The U.S. Food and Drug Administration (FDA), along with the Centers for Disease Control and Prevention (CDC), and state and local partners, are investigating a multistate outbreak of hepatitis A illnesses in Indiana, Michigan, Minnesota, Missouri, Nebraska, and Wisconsin potentially linked to fresh, conventional (non-organic) blackberries from the grocery stores Fresh Thyme Farmers Market and Woodman’s Market.
On December 10, 2019, CDC updated their case counts to 18 illnesses, with the most recent illness onset date on November 15, 2019.
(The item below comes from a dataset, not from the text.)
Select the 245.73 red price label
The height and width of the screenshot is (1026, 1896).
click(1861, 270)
Based on the epidemiological information collected in the investigation thus far, ill patients reported consuming fresh, conventional blackberries bought in six states including Indiana, Michigan, Minnesota, Missouri, Nebraska, and Wisconsin. Case patients reported buying them from either Fresh Thyme Farmers Market or Woodman’s Market.
Currently, traceback information shows that the berries from Fresh Thyme Farmers Market came from a distribution center that ships fresh berries to Fresh Thyme Farmers Market stores in 11 states: IA, IL, IN, KY, MI, MO, MN, NE, OH, PA, and WI. As this investigation continues, the FDA will work with our federal and state partners to obtain additional information, including Woodman’s Market, during the traceback investigation and will update this advisory as more information becomes available.
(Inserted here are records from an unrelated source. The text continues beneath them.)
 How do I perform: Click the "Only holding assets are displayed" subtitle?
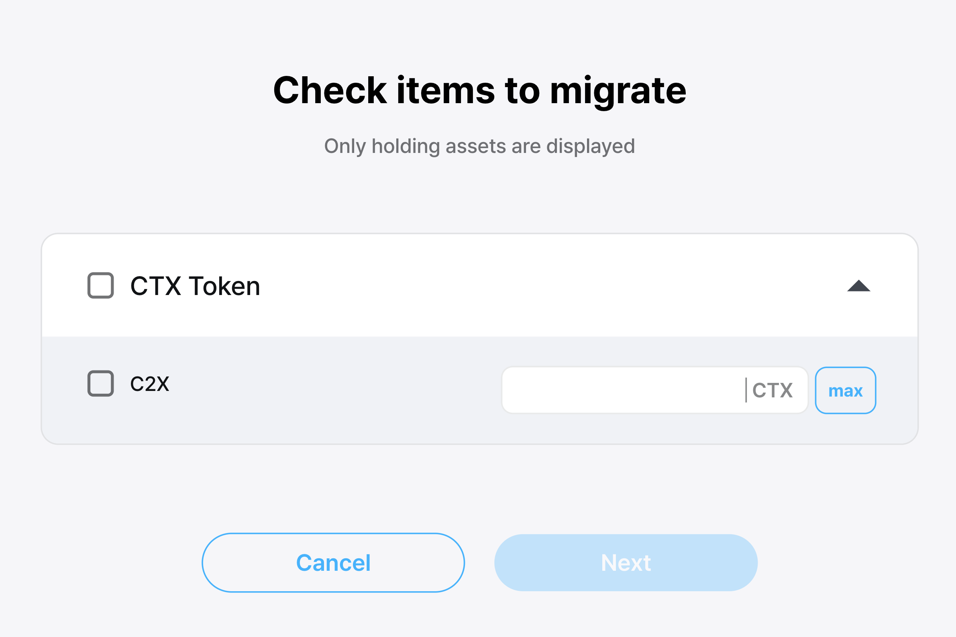click(479, 146)
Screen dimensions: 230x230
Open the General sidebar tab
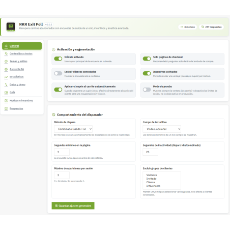coord(22,46)
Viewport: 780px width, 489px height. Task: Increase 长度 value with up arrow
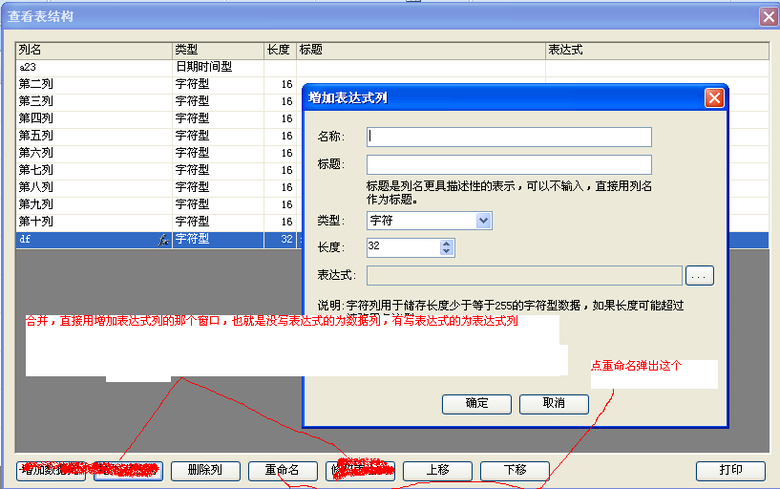pyautogui.click(x=447, y=244)
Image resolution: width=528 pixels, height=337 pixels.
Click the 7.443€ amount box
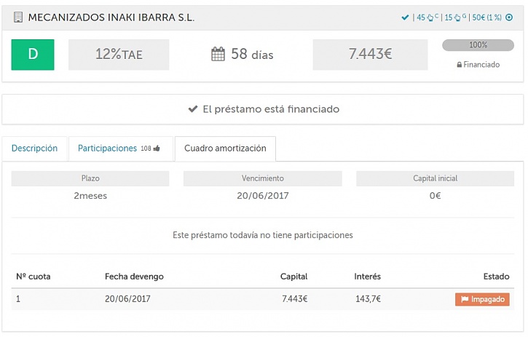370,55
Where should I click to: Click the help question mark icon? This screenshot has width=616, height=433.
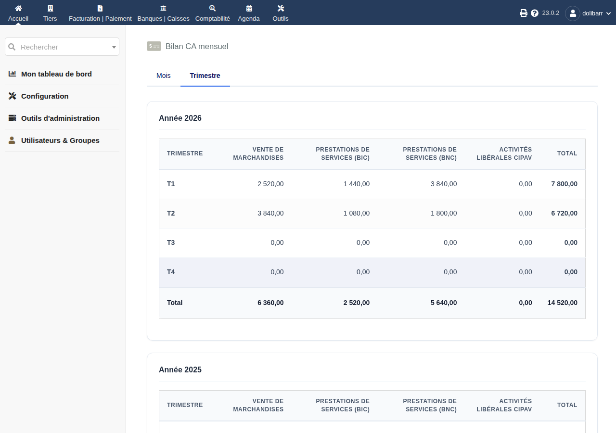coord(535,13)
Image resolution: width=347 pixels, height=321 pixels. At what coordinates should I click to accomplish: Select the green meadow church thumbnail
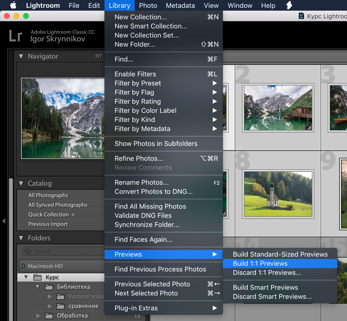[278, 194]
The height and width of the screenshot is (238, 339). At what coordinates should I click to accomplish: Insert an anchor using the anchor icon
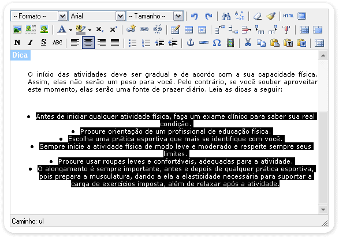tap(191, 43)
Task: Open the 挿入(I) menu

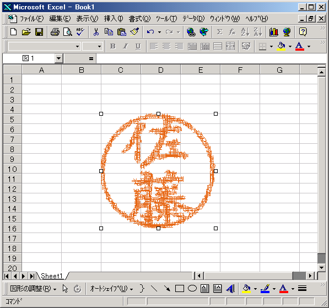Action: [114, 19]
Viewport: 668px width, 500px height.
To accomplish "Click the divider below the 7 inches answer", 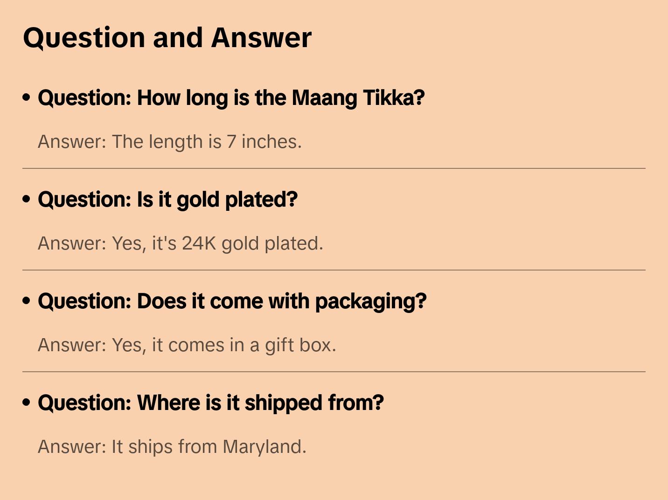I will pyautogui.click(x=334, y=168).
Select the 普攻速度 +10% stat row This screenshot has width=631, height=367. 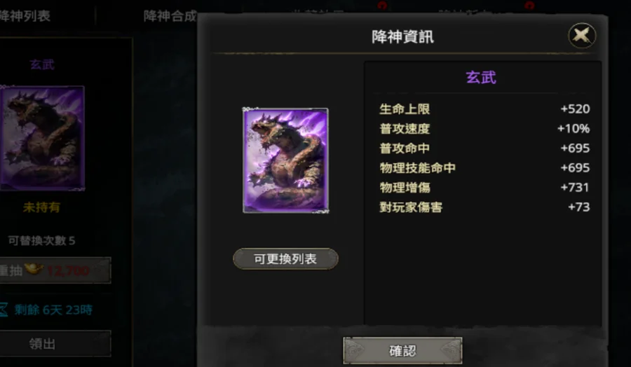pyautogui.click(x=484, y=129)
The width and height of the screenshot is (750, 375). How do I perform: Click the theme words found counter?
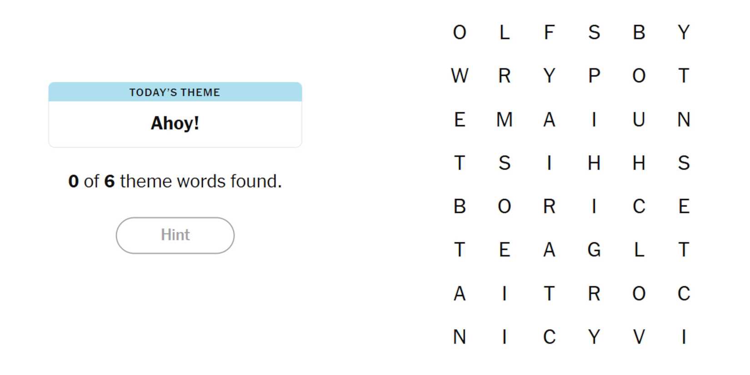175,181
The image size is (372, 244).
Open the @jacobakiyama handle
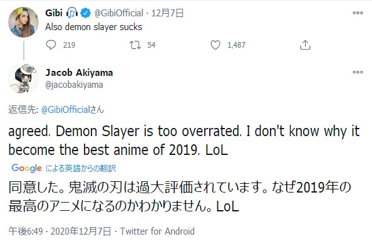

The FDA is urging consumers to not eat any fresh, conventional blackberries if purchased between September 9 and September 30, 2019, from Fresh Thyme Farmers Market stores in the 11 states mentioned above or from Woodman's Market located in Wisconsin and Illinois. People who purchased the fresh blackberries and then froze those berries for later consumption should not eat these berries. They should be thrown away.
If consumers purchased fresh, conventional blackberries from Fresh Thyme Farmers Market stores in the 11 states listed above or from Woodman’s Market located in Wisconsin and Illinois between September 9-30, ate those berries in the last two weeks, and have not been vaccinated for the hepatitis A virus (HAV), they should consult with their healthcare professional to determine whether post exposure prophylaxis (PEP) is indicated. PEP is recommended for unvaccinated people who have been exposed to HAV in the last two weeks. Those with evidence of previous hepatitis A vaccination or previous hepatitis A infection do not require PEP.
Contact your healthcare provider if you think you may have become ill from eating these blackberries, or if you believe that you have eaten these berries in the last two weeks.